All right; so in gen 6, gamefreak made obscure competitive phenomena like EVs and egg moves more accessible to younger players with additions such as super training and the DexNav. Now what I want them to do is encourage their use by allowing NPCs the same benefits. Rarely in the pokemon games do you even see in-game trainers using ITEMS. That needs to change. I want to see Sun and Moon trainers with EV-trained, egg-moved, battle-equipped mons. That’ll better prepare kids for competitive, no?

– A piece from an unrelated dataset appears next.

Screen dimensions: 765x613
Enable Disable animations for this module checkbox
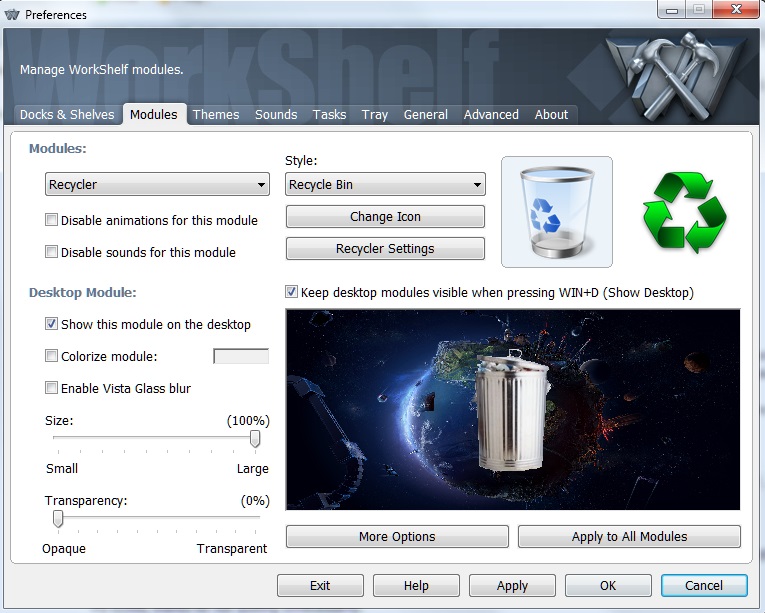tap(52, 220)
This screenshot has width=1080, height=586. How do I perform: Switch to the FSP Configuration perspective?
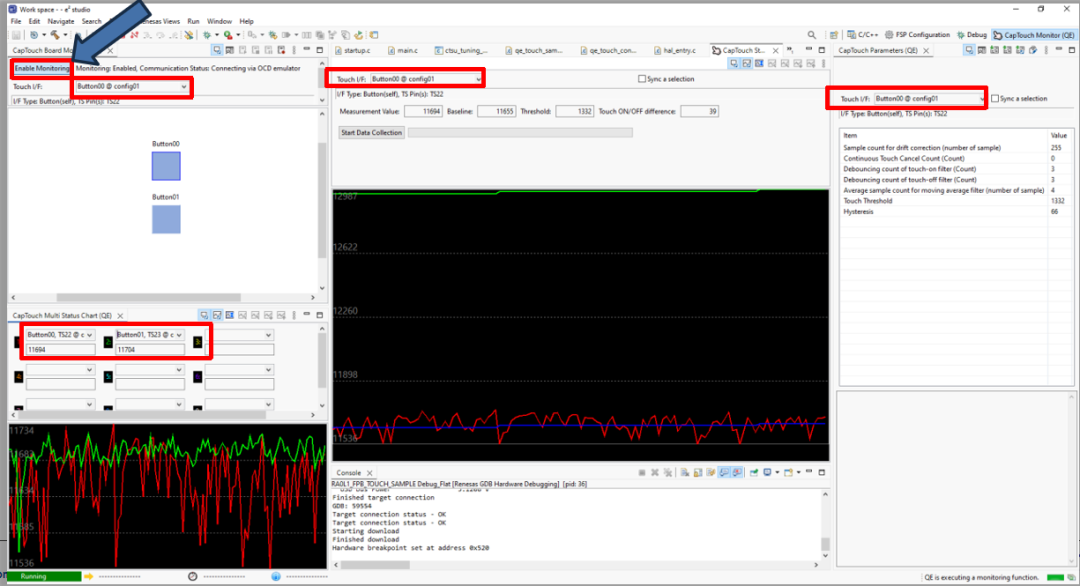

Mmm… well, sort of?  I mean, we already have that in, for example, the Battle Maison; facilities like that have used all of those things for ages.  And to be honest I’m kind of happy with that, as a step up in difficulty from what we see during the story portion of the games.  I don’t want to throw all of this $#!t at you from the start; that’s just bloody overwhelming.  And I think the increase in transparency that comes from Super Training is much more important to introducing the EV system than having NPCs with EV-trained Pokémon would be; you can’t see EVs in battle, so ultimately that just winds up as being “everything is now harder for reasons you don’t fully understand; hahahahaha!”  The other thing there is that EV spreads for competitive movesets are often based on calculations around which Pokémon you can take down in X number of hits and which Pokémon can take you down in X number of hits, all assuming equal level and heavily informed by the current metagame, and that’s just not something that’s ever going to have any place in single player.

Continue reading

vikingboybilly asks:

How come some plants are pokémon, but most are not? Humans are the only known non-pokémon animal in existence (besides pokédex mentions of Indian elephants and stuff), so is there some kind of bias because the world’s environment and obstacles isn’t made out of meat?

I think probably because if all plants are Pokémon too then you begin to run dangerously short of things that are okay to eat.  Game Freak seems to be very uncomfortable with the idea that humans eat Pokémon, at least in the present day – hell, in recent years they even seem to have become uncomfortable with the idea that wild Pokémon eat each other.  When you ask them about it, they make reference to the huge variety of wondrous fruits and vegetables that exist in the Pokémon world.  I suspect if all the plants become sentient too then they run out of wriggle room.

Anonymous asks:

Obviously, any regular reader knows that you’re a champion of the Grass type. One thing that occurred to me recently – any thoughts on why is there only a single Grass/Ground type? Wouldn’t that seem an obvious combination to be exploited? Roots would presumably feature heavily. It seems that flavour wise, at least, this one would seem natural.

I think maybe the fact that it seems so natural is actually part of the reason.  Ground is, let’s face it, a poorly thought out mess of a type.  Pokémon can be assigned to the Ground type because they have powers related to earth and soil, or because they happen to live on the ground, or sometimes, it seems, just because they’re generally tough and resilient.  It’s a really vague set of traits, most of which also apply to pure Grass-types.  If most of the things that define Ground are also essentially inherent to Grass anyway, there’s never any need to add Ground to a Grass Pokémon, unless you come up against something like Torterra who’s associated with the earth in a much more elemental sense than most Ground Pokémon.